Matter of Sutton S. (Abigail E.S.)

2017 NY Slip Op 5609, 152 A.D.3d 608, 58 N.Y.S.3d 532
CourtAppellate Division of the Supreme Court of the State of New York
DecidedJuly 12, 2017
Docket2016-03505
StatusPublished
Cited by9 cases

This text of 2017 NY Slip Op 5609 (Matter of Sutton S. (Abigail E.S.)) is published on Counsel Stack Legal Research, covering Appellate Division of the Supreme Court of the State of New York primary law. Counsel Stack provides free access to over 12 million legal documents including statutes, case law, regulations, and constitutions.

Bluebook
Matter of Sutton S. (Abigail E.S.), 2017 NY Slip Op 5609, 152 A.D.3d 608, 58 N.Y.S.3d 532 (N.Y. Ct. App. 2017).

Opinion

Appeal by the subject children from an order of the Family Court, Nassau County (Robin M. Kent, J.), dated March 2, 2016. The order, without a hearing, granted the petition of the Nassau County Department of Social Services, inter alia, to vacate a prior order of protection of that court dated June 30, 2015, against the mother and in favor of the children.

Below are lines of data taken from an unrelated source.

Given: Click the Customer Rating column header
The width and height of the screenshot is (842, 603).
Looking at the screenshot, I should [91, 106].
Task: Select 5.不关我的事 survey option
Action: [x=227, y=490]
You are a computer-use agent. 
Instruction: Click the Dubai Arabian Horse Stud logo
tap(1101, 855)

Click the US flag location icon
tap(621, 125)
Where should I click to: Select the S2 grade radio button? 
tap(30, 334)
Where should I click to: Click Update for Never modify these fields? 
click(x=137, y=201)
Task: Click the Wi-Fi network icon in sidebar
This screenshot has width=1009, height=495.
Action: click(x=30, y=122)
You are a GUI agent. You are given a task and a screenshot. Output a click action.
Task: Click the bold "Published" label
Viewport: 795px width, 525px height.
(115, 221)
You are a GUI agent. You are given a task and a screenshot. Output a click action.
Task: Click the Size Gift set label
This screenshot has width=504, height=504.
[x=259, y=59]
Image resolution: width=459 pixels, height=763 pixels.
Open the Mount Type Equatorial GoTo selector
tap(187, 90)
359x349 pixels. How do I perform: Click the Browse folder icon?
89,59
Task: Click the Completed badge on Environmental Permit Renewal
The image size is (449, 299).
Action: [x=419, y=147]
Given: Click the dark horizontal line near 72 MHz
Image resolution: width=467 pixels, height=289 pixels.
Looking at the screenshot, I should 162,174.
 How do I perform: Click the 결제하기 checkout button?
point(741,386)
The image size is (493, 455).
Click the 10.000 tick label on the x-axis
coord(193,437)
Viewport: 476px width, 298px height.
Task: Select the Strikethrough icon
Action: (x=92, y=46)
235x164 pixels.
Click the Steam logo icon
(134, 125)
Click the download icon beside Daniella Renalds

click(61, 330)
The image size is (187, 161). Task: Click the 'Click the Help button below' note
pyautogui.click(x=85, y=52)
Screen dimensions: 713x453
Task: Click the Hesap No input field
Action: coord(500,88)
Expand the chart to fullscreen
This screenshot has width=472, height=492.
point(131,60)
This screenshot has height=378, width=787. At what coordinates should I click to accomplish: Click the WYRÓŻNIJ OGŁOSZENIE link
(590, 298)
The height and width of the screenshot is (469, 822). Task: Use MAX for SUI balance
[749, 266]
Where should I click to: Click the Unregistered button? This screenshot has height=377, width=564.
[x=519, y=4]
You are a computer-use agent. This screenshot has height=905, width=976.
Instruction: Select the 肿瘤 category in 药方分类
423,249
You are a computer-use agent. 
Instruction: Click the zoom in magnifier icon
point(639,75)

Ordered that the order dated March 2, 2016, is affirmed, without costs or disbursements.

In this Family Court Act article 10 proceeding, the petitioner, the Nassau County Department of Social Services, filed a petition on November 16, 2015, inter alia, to vacate a prior order of protection against the mother and in favor of the subject children. The children, through their attorney, opposed the petition. The Family Court, without a hearing, granted the petition and vacated the order of protection.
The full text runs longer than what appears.